(GIVEN RECORDS)

########

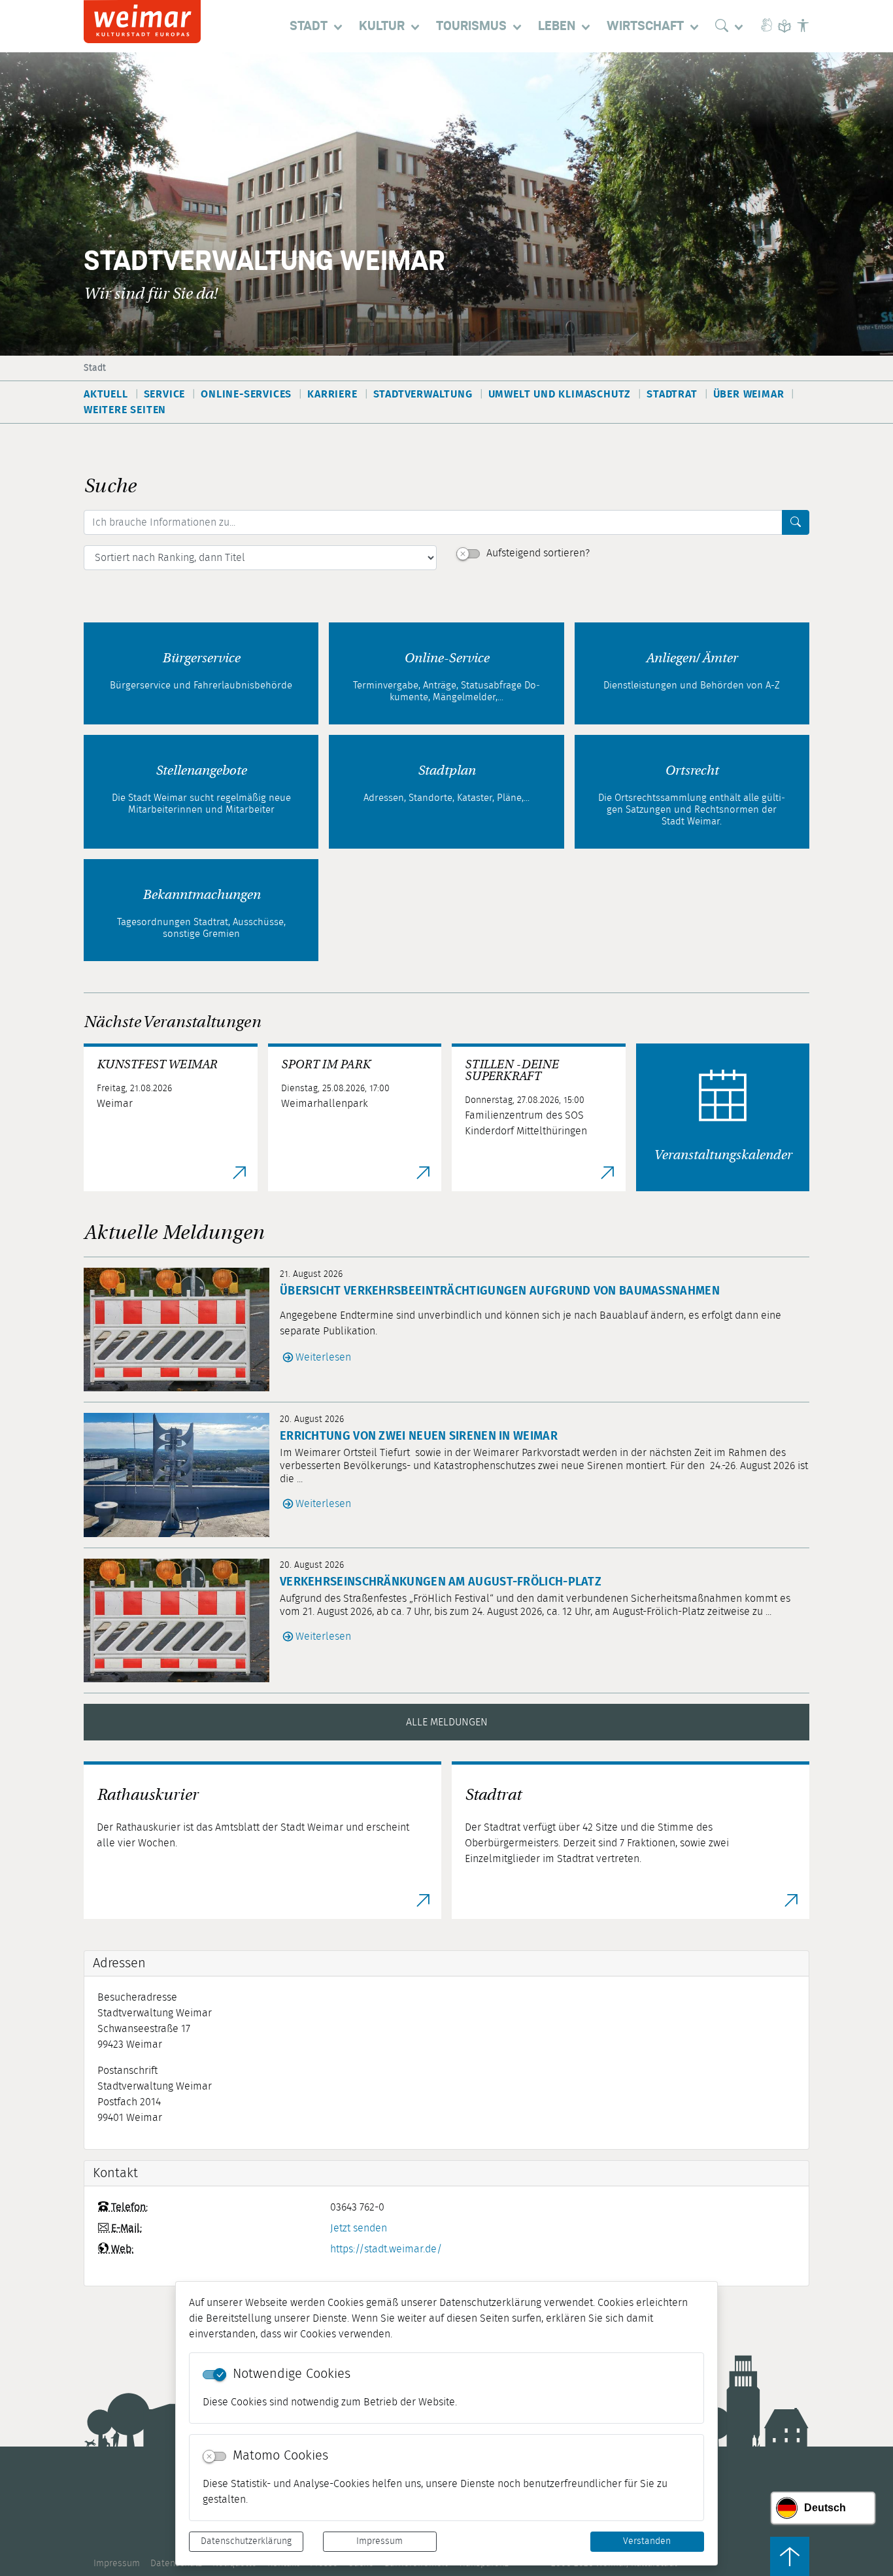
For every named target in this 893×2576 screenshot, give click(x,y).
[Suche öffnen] (732, 26)
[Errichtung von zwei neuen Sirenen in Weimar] (182, 1474)
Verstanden (647, 2541)
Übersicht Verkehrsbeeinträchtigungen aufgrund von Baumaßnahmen (500, 1291)
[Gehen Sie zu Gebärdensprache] (766, 26)
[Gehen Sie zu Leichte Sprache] (784, 26)
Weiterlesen (323, 1357)
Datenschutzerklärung (246, 2541)
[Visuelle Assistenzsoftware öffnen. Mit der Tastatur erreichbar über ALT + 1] (802, 26)
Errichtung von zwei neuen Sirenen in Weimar (419, 1436)
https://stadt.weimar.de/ (386, 2249)
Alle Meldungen (447, 1722)
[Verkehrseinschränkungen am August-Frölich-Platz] (182, 1620)
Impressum (379, 2541)
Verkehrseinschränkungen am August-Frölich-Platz (440, 1582)
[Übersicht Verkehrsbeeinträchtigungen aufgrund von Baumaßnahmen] (182, 1329)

########

(TASK INSTRUCTIONS) Every line above is to be given again exactly, apart from the pictures.

(ANSWER AREA)
For every named target in this 893×2576 screenshot, give click(x,y).
[Suche öffnen] (732, 26)
[Errichtung von zwei neuen Sirenen in Weimar] (182, 1474)
Verstanden (647, 2541)
Übersicht Verkehrsbeeinträchtigungen aufgrund von Baumaßnahmen (500, 1291)
[Gehen Sie zu Gebärdensprache] (766, 26)
[Gehen Sie zu Leichte Sprache] (784, 26)
Weiterlesen (323, 1357)
Datenschutzerklärung (246, 2541)
[Visuelle Assistenzsoftware öffnen. Mit der Tastatur erreichbar über ALT + 1] (802, 26)
Errichtung von zwei neuen Sirenen in Weimar (419, 1436)
https://stadt.weimar.de/ (386, 2249)
Alle Meldungen (447, 1722)
[Verkehrseinschränkungen am August-Frölich-Platz] (182, 1620)
Impressum (379, 2541)
Verkehrseinschränkungen am August-Frölich-Platz (440, 1582)
[Übersicht Verkehrsbeeinträchtigungen aufgrund von Baumaßnahmen] (182, 1329)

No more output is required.